EXERCISE OBJECTIVE: In the records below, the lines from the one with "The image size is (1310, 869)." through the last are to be printed exactly, and nothing else.

[DATA RECORDS — start]

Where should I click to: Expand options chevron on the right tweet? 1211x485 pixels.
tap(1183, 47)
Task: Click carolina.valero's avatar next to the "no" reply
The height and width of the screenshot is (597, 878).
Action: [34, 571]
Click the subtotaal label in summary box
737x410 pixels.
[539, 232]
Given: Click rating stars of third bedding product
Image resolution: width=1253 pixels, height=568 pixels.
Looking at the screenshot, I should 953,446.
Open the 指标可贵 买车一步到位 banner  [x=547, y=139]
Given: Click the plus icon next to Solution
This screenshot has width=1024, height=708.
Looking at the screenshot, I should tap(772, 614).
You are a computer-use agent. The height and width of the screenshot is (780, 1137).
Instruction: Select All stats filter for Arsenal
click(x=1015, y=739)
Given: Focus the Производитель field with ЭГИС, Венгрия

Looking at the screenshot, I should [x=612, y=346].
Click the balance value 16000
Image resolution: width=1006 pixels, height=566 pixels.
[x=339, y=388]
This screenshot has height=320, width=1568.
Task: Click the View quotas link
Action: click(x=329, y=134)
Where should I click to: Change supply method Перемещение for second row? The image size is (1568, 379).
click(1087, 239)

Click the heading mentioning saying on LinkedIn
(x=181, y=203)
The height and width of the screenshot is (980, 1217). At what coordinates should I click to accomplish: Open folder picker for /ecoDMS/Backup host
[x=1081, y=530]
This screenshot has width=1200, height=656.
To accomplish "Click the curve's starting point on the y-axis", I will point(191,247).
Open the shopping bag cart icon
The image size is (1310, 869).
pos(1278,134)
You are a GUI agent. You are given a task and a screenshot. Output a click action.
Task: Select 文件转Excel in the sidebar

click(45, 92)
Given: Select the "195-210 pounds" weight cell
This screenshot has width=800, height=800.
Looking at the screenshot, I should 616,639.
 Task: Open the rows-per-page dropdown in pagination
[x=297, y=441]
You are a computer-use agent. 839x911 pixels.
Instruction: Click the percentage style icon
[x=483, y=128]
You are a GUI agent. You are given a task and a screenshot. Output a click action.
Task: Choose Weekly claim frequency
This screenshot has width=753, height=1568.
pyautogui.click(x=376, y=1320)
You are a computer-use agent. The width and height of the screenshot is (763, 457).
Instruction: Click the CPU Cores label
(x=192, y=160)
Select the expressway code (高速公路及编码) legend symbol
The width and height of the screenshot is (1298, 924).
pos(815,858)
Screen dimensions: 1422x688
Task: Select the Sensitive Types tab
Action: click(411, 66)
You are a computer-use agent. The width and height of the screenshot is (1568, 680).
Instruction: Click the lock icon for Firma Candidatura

[DATA RECORDS — finish]

TASK RESULT:
The image size is (1310, 869).
pos(1278,134)
You are a GUI agent. You are given a task and a screenshot. Output a click action.
Task: Select 文件转Excel in the sidebar

click(45, 92)
Given: Select the "195-210 pounds" weight cell
This screenshot has width=800, height=800.
Looking at the screenshot, I should 616,639.
 Task: Open the rows-per-page dropdown in pagination
[x=297, y=441]
You are a computer-use agent. 839x911 pixels.
Instruction: Click the percentage style icon
[x=483, y=128]
You are a GUI agent. You are given a task and a screenshot. Output a click action.
Task: Choose Weekly claim frequency
This screenshot has width=753, height=1568.
pyautogui.click(x=376, y=1320)
You are a computer-use agent. The width and height of the screenshot is (763, 457).
Instruction: Click the CPU Cores label
(x=192, y=160)
Select the expressway code (高速公路及编码) legend symbol
The width and height of the screenshot is (1298, 924).
pos(815,858)
Screen dimensions: 1422x688
Task: Select the Sensitive Types tab
Action: click(411, 66)
You are a computer-use agent. The width and height of the screenshot is (1568, 680).
Instruction: Click the lock icon for Firma Candidatura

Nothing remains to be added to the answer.